Le mot sucre descend d'un drôle de zucchero italien (étrange aussi par l'accent tonique sur sa première syllabe) qui, si nous prêtons l'oreille, peut se deviner de loin dans saccharine, saccarina, le plus vieux de nos édulcorants artificiels. Remontons le temps et nous voyons que l'ancêtre de sucre est un sarkara indien qui signifiait gravier et sable. Le mot fut remarqué puis remanié par les Arabes en sukkar et, passant des petits cailloux aux petits cristaux, désigna cette fois-ci le sucre. Lorsque les Arabes introduisirent la culture de la canne à sucre en Sicile, il se transforma en zucchero. Avant d'aboutir chez nous, en dernier ricochet, sous la forme de sucre. Fin du voyage.

Un susucre contre un biscottino

Un sucre ou deux ? C'est une question que personne ne pose en Italie. Non qu'on y soit plus pingre ou discourtois. Seulement voilà, en Italie, il n'y a pas de sucre... en morceaux (zolletta) mais du sucre... en sachet (in bustina). Pas de morceau ? Pas de canard, car il serait quelque peu risqué de plonger un sachet de sucre dans le café ou dans le rhum. Pas de morceau ? Pas de médisance sous cape non plus, car comment casser du sucre sur le dos de quelqu'un si ce sucre, c'est de la poudre ? Et l'Italien gentil ne promet pas de susucre à son chien ni le patron condescendant à ses employés mais un biscottino, petit biscuit, récompense plus appétissante, c'est vrai, qu'une simple bustina. Comme quoi, un détail de pas grand-chose peut avoir son effet domino.

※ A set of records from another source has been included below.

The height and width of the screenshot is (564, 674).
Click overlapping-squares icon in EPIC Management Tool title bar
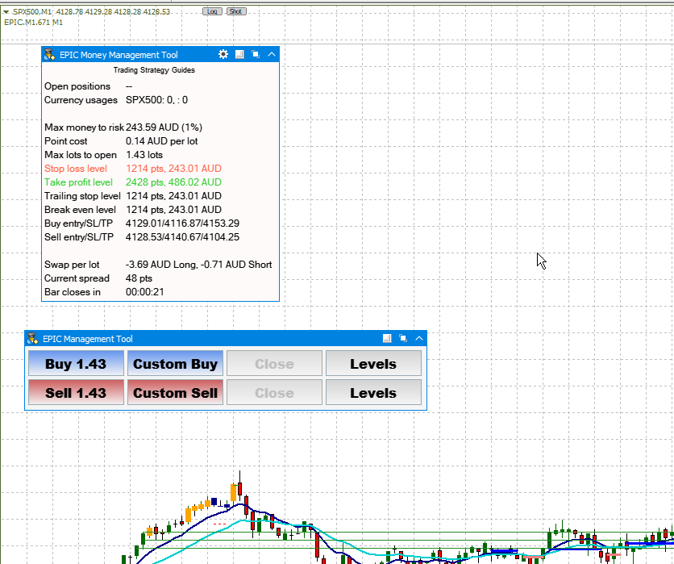pos(402,339)
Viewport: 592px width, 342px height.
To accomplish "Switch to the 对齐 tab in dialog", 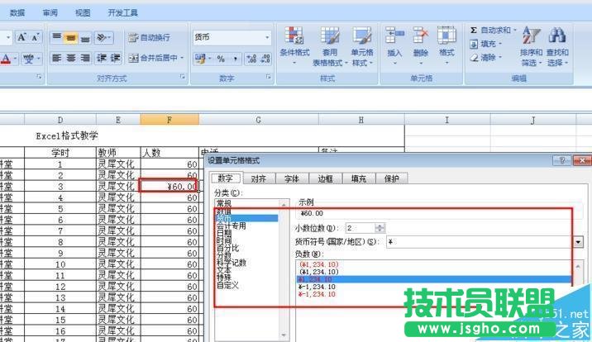I will tap(258, 178).
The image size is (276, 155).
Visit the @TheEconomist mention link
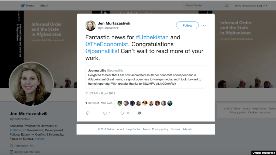(107, 44)
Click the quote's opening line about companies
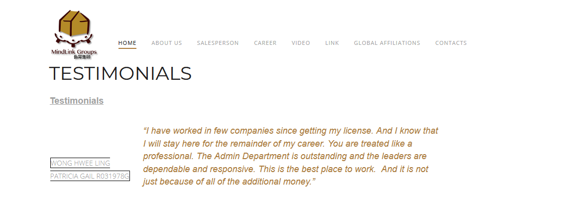This screenshot has width=586, height=214. (x=291, y=131)
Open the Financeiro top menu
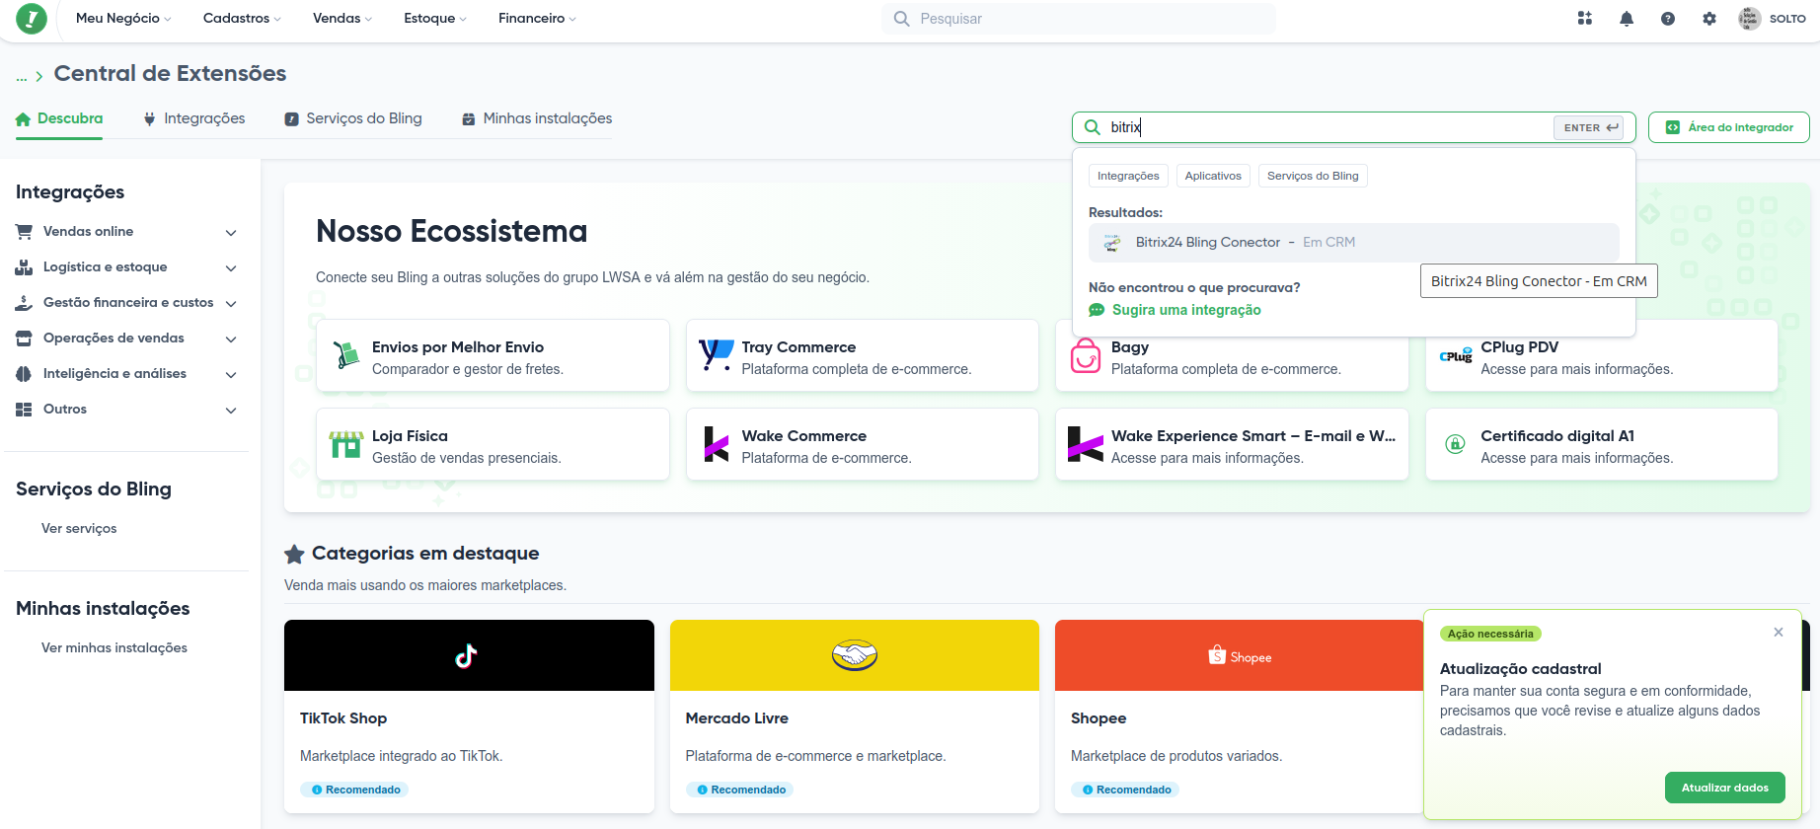The image size is (1820, 829). coord(537,18)
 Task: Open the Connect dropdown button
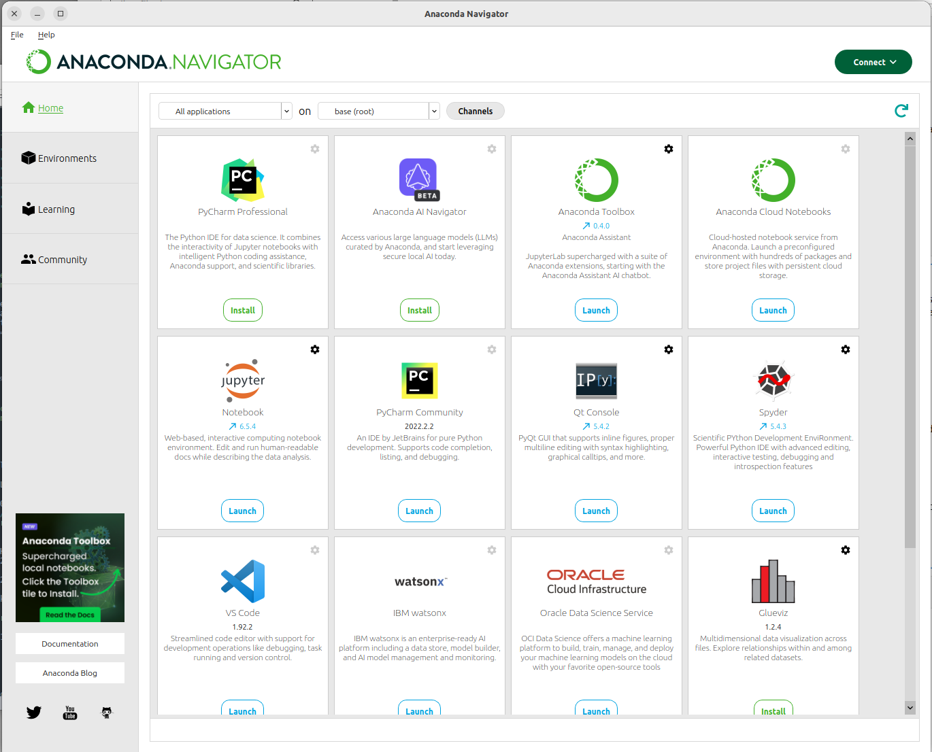(x=873, y=62)

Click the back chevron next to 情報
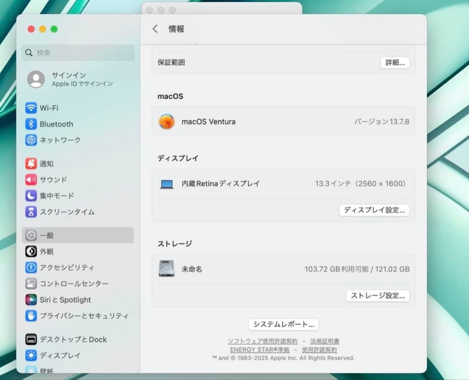coord(155,28)
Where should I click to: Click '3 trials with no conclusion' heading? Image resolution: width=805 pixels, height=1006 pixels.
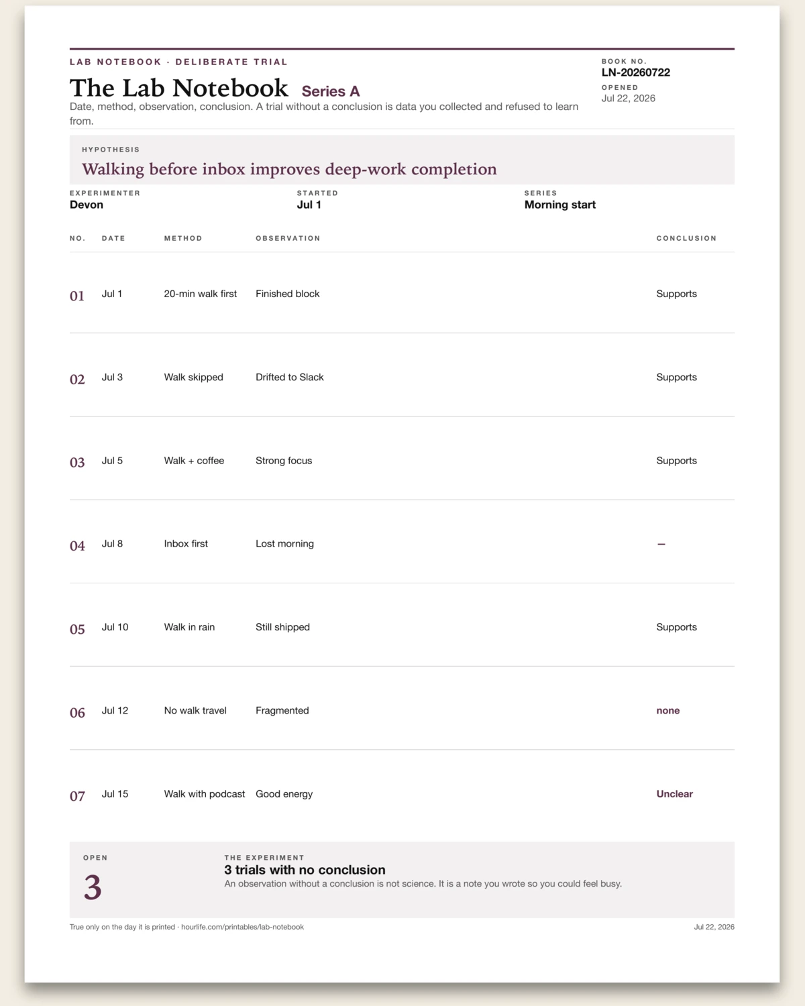tap(305, 870)
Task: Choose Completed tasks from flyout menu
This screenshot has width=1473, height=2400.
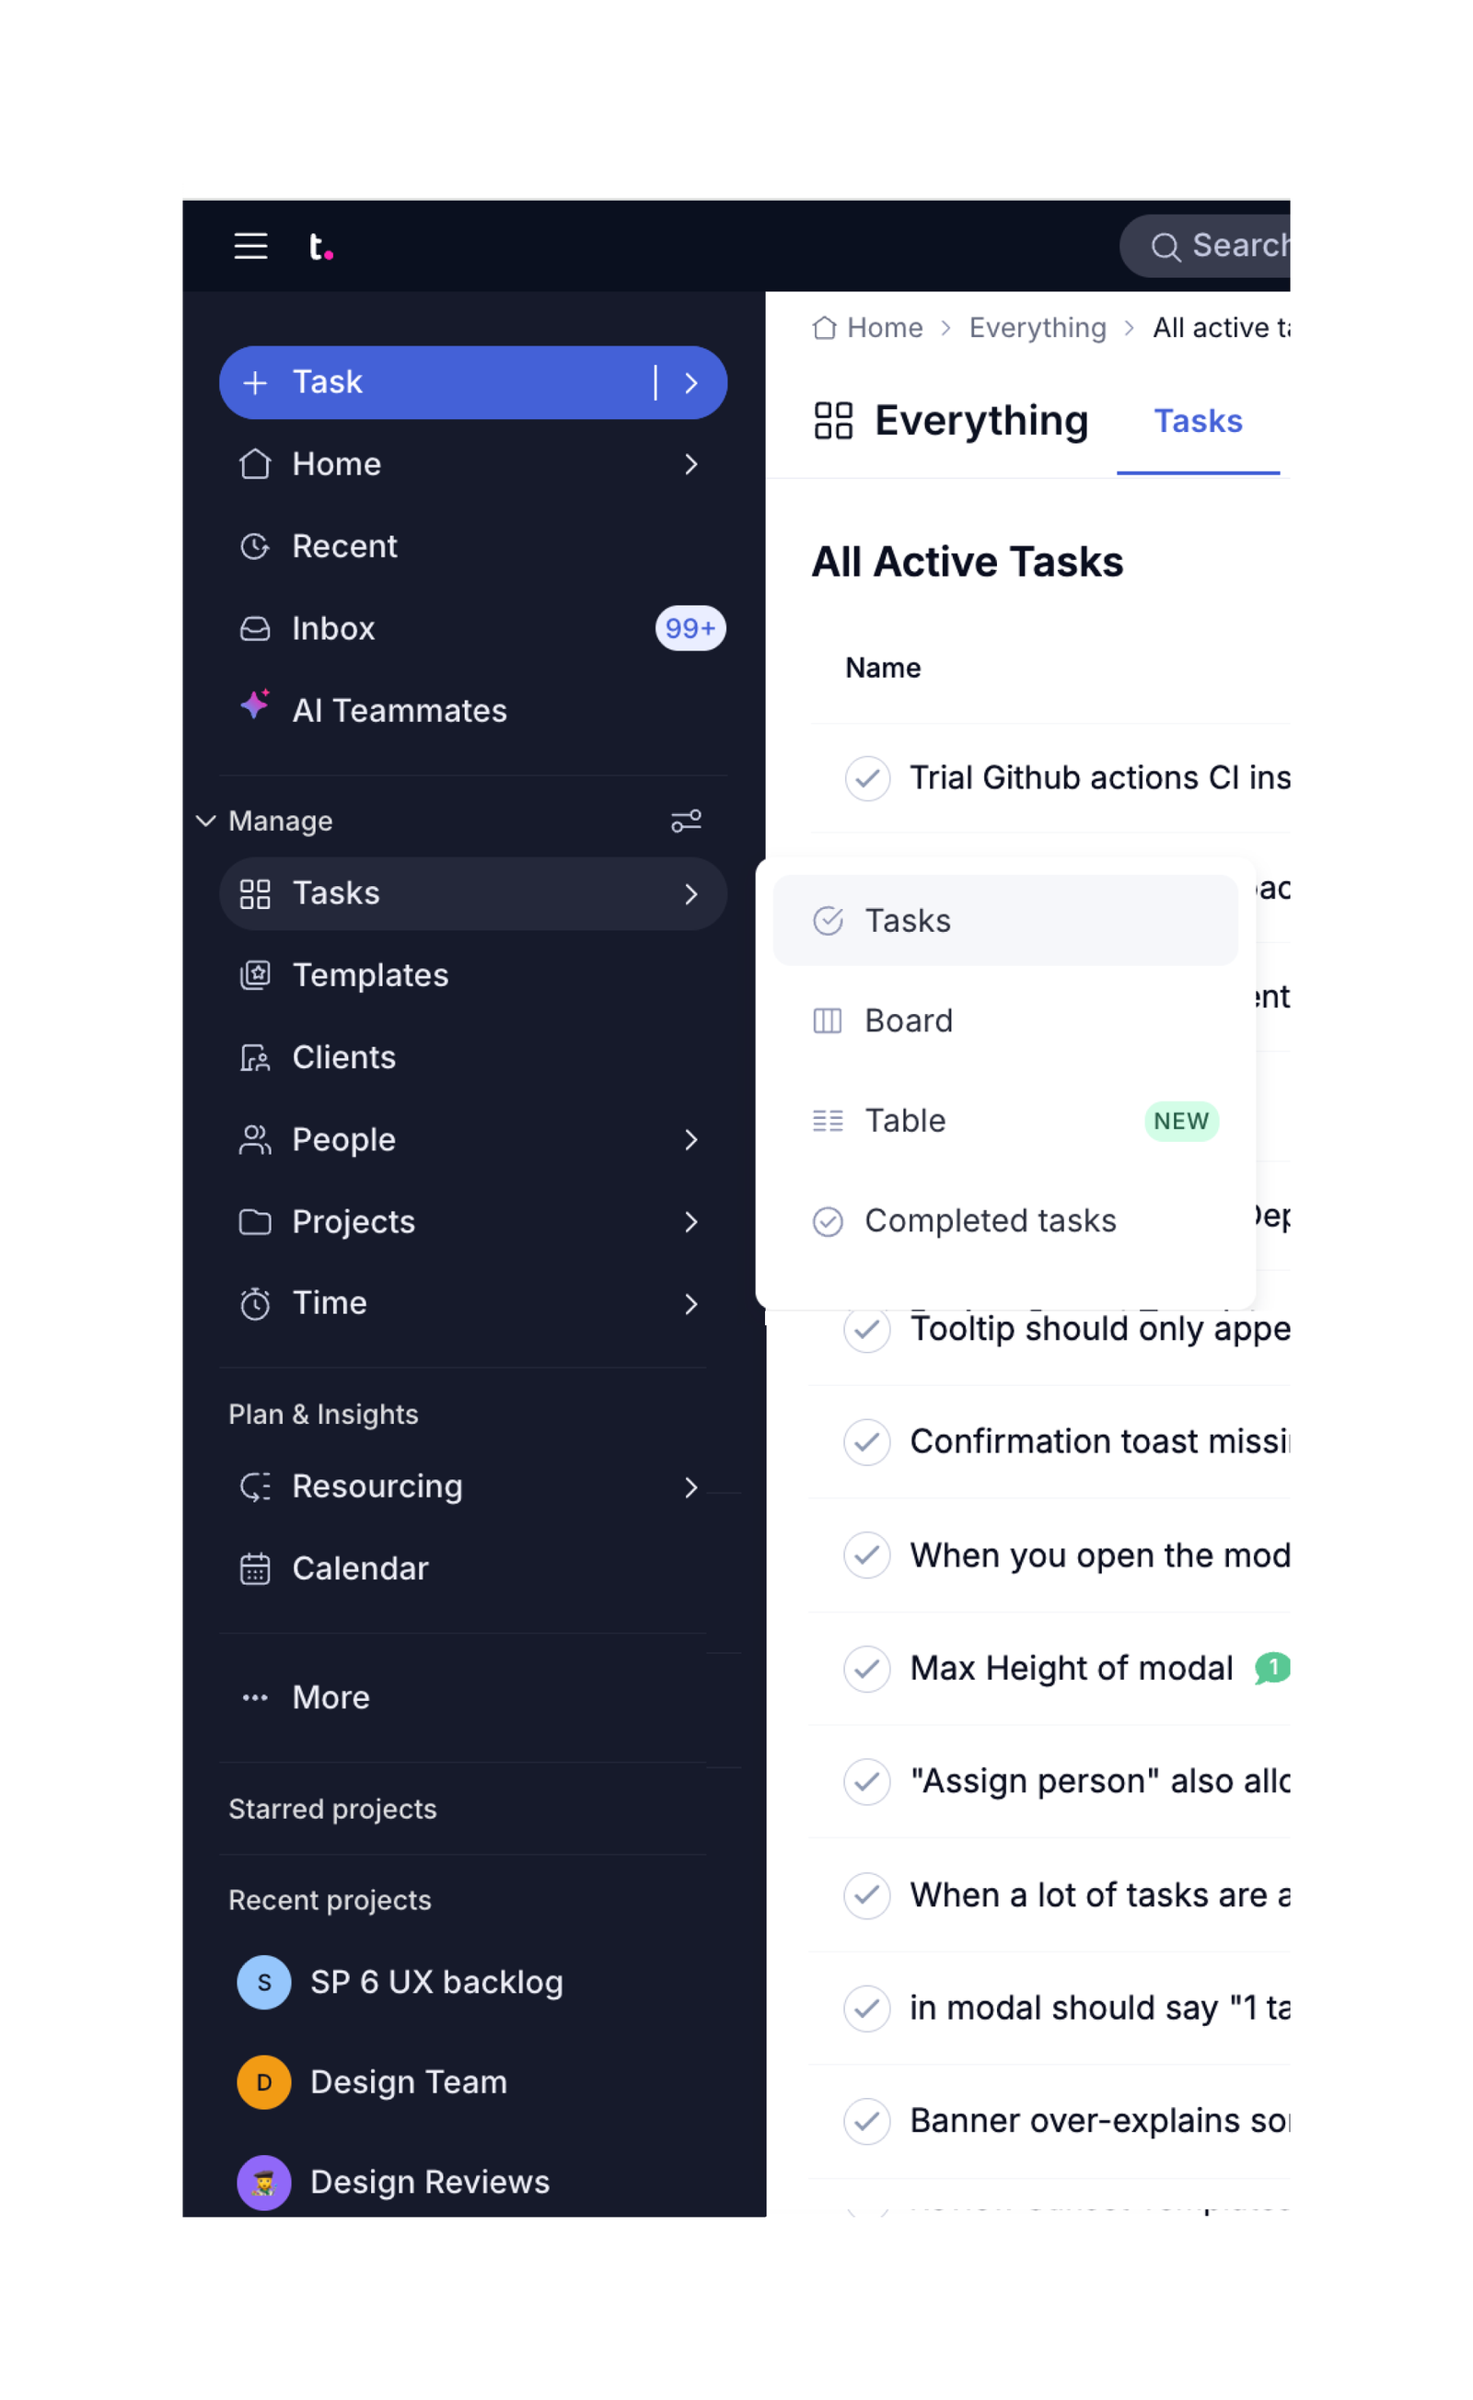Action: pos(1005,1220)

En Sicile, le premier massepain

C'est encore en Sicile que l'on goûta le premier massepain, marzapane, européen. L'arabe marzaban désignait des boîtes utilisées pour conserver les documents importants (le vieux et presque oublié aprire i marzapani - ouvrir les massepains - signifiait, justement, révéler les secrets), les pierres précieuses, les épices. Et aussi, souvent, la pâte d'amande, c'est dire la valeur réservée à cet aliment. Le récipient donnant parfois son nom à ce qu'il contient, marzapane finit par ne dire que pâte d'amande. Le temps de remonter la Péninsule et de franchir nos Alpes et voici le massepain, tout prêt, tout succulent, sur nos étals et dans nos assiettes.

La différence entre pâte d'amande (pasta di mandorla) et massepain? Aucune, sinon que la première sert à fourrer des pâtisseries, le deuxième à les décorer. Mais voilà, histoire de corser le jeu, l'italien engage un troisième mot pour désigner les petits sujets confectionnés en pâte d'amande. On parle de frutta Martorana, fruits de Martorana, du mot Martorana qui, dans le dictionnaire, ne veut rien dire du tout. Ho ho, il y a de quoi laisser le linguiste pantois ! Martorana est en fait le nom d'une des plus belles églises de Palerme, celui de la famille qui fonda son couvent. Un jour de Toussaint, on annonça à ses Bénédictines la visite inopinée d'un évêque (ou d'un roi, c'est oublié). Oui mais novembre avait totalement dépouillé leurs luxuriants vergers. L'ego se faisant plus gros que la logique des saisons, elles concoctèrent un assortiment de fruits en massepain plus flamboyants que nature et en décorèrent leur jardin de toute urgence. Bon, bien sûr, il y eut des poires, il y eut des cerises et des grenades, des figues de barbarie et des mini-pastèques et des mini-bananes, bref la production de toute une année au même moment en plein automne. L'illustre visiteur ricana-t-il ou, beaucoup trop alléché, s'en empara-t-il goulûment ? Rien ne le dit, mais le succès de cette gourmandise qui fit le tour du monde, se déclinant jusque sous la forme de cochonnets, grenouillettes, Schtroumpfs et Schtroumpfettes, donne la réponse.

Que le sucre soit le cousin du gravier par l'étymologie, que les petits cochons roses des pâtissiers aient un (lourd ?) passé de boîte à secrets, montre bien que les mots adorent se travestir en mille et une choses. Des champions. Mais oui. Mais non. Plus. De véritables artistes de music-hall.